Self-Correction Distillation for Structured Data Question Answering
Yushan Zhu, Wen Zhang, Long Jin, Mengshu Sun, Ling Zhong, Zhiqiang Liu, Juan Li, Lei Liang, Chong Long, Chao Deng, Junlan Feng
TL;DR
This paper tackles the challenge of enabling small-scale LLMs to perform robust structured data QA by introducing Self-Correction Distillation (SCD). SCD combines an Error Prompt Mechanism (EPM) that provides iterative, type-specific feedback during inference with a two-stage distillation pipeline (teacher-distillation followed by self-distillation) to transfer and refine query-generation and error-correction skills. Empirical results across five benchmarks spanning table QA, KG QA, and temporal KG QA show that an 8B LLM trained with SCD outperforms existing distillation methods and even approaches GPT-4 on some datasets, while large LLMs with EPM achieve SOTA on most tasks. The work demonstrates practical potential for privately deployed, small-scale models in unified structured QA and highlights the value of error-aware feedback loops for model improvement.
Abstract
Structured data question answering (QA), including table QA, Knowledge Graph (KG) QA, and temporal KG QA, is a pivotal research area.
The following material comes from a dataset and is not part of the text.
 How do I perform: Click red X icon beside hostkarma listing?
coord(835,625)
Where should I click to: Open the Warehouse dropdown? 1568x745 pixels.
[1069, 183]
Advances in large language models (LLMs) have driven significant progress in unified structural QA frameworks like TrustUQA. However, these frameworks face challenges when applied to small-scale LLMs since small-scale LLMs are prone to errors in generating structured queries. To improve the structured data QA ability of small-scale LLMs, we propose a self-correction distillation (SCD) method. In SCD, an error prompt mechanism (EPM) is designed to detect errors and provide customized error messages during inference, and a two-stage distillation strategy is designed to transfer large-scale LLMs' query-generation and error-correction capabilities to small-scale LLM. Experiments across 5 benchmarks with 3 structured data types demonstrate that our SCD achieves the best performance and superior generalization on small-scale LLM (8B) compared to other distillation methods, and closely approaches the performance of GPT4 on some datasets. Furthermore, large-scale LLMs equipped with EPM surpass the state-of-the-art results on most datasets.